The hurried steps of soft-soled shoes turn my attention to the door. Dr. Baker hustles into the room, evaluating the scene unfolding. She looks at me sympathetically, but then quickly shifts her focus to Lily. She tentatively approaches the bedside while she assesses the tantrum with a keen eye.

“How long has she been like this?” Dr. Baker addresses the room, never taking her eyes off of Lily.

Audrey checks her watch. “Fifteen minutes,” she murmurs softly. Both doctor and nurse understand the need to read Lily’s level of tolerance and are careful not to upset her further by making sudden movements or raising their voices. Everyone understands this but Chelsea, who sees fit to start defending herself in loud, irritated bursts.

“Dr. Baker, I called the code green because the patient struck me and I couldn’t get her to comply with the soft restraints.” She punctuates her statement by revealing the Velcro cuffs she intends to use on my girl. Over my dead body.

“You called a code green?” My heart stops beating. Code greens are for violent patients who are a threat to the staff and themselves. They aren’t for five-year-old little girls.

“That was a gross abuse of authority,” Dr. Baker scolds. “You’re trained to use nonviolent crisis intervention to de-escalate these situations, not default to using restraints.”

I want to kiss Dr. Baker. Tears of gratitude mix with my frustration. They silently fall while I listen to her belittle Chelsea.

“Doctor, all I did was come to check on a loose lead,” Chelsea says. She shifts nervously, crossing her arms.

“Did you read her chart first?” The calm of my tone doesn’t betray the seething fury inside. I grab the metal clipboard from the foot of Lily’s bed and start to recite her diagnosis. “Sensory Processing Disorder. Noted tactile defensiveness.”

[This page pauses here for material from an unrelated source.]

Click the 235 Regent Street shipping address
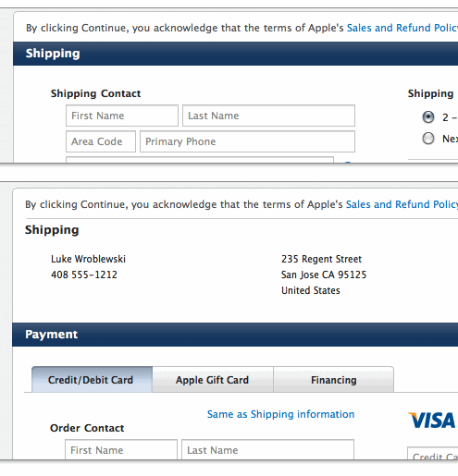 pos(321,259)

“Excuse me?” Chelsea sneers.

“It’s a patient’s chart,” I say. “When you read them beforehand, you learn things like, ‘is fearful of strangers. Doesn’t like to be touched.’ ” I point out each bullet in the patient orders.

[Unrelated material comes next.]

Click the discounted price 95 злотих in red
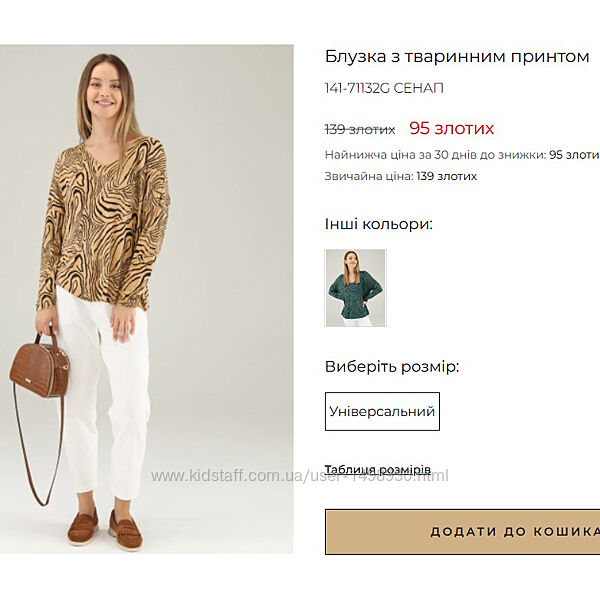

Dr. Baker’s attempts to soothe Lily are met with more maniacal thrashing. I watch in horror as Lily starts to beat her head against the bedrail. Dr. Baker grabs a pillow to place in front of Lily to soften her blows, and addresses Audrey in a whispered flurry. What I can make out threatens to buckle my knees:
point zero five milligrams of haloperidol.
Haldol. They want to give Lily an antipsychotic. Before I can protest, Audrey nods at Dr. Baker and runs from the room, shoving Chelsea along with her.

“Wait,”
I plead.
“No!”
I rush to replace Audrey at Lily’s bedside, wanting to sweep her into my arms and whisk her away from this nightmare.

“Caroline, I need you listen to me very carefully.” Dr. Baker’s voice is stern but gentle. She waits for me to look at her, locking my eyes with hers. “Lily is hurting herself. None of us wants her to do real damage. Haloperidol is the quickest and safest way for me to protect her right now. Do you understand?”

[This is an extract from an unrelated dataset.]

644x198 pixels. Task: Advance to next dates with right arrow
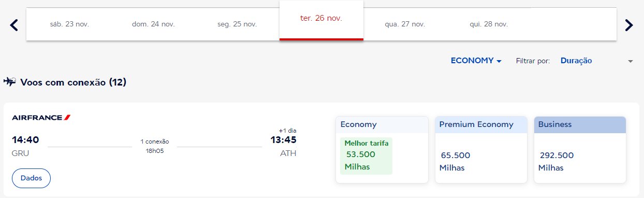click(629, 24)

“No, I don’t understand how any of this is happening,” I cry. “She was fine when I left.” I must sound like an idiot. I never should’ve left.

While I mentally berate myself, Lily grabs the protective pillow and launches it across the room. She grips the bedrail and throws her head backward, keening like a wild animal. She’s crazed, unrecognizable to me. My heart has no time to break as her intent becomes clear. Reacting on pure instinct, I lunge forward and block her face as it comes careening toward the rail.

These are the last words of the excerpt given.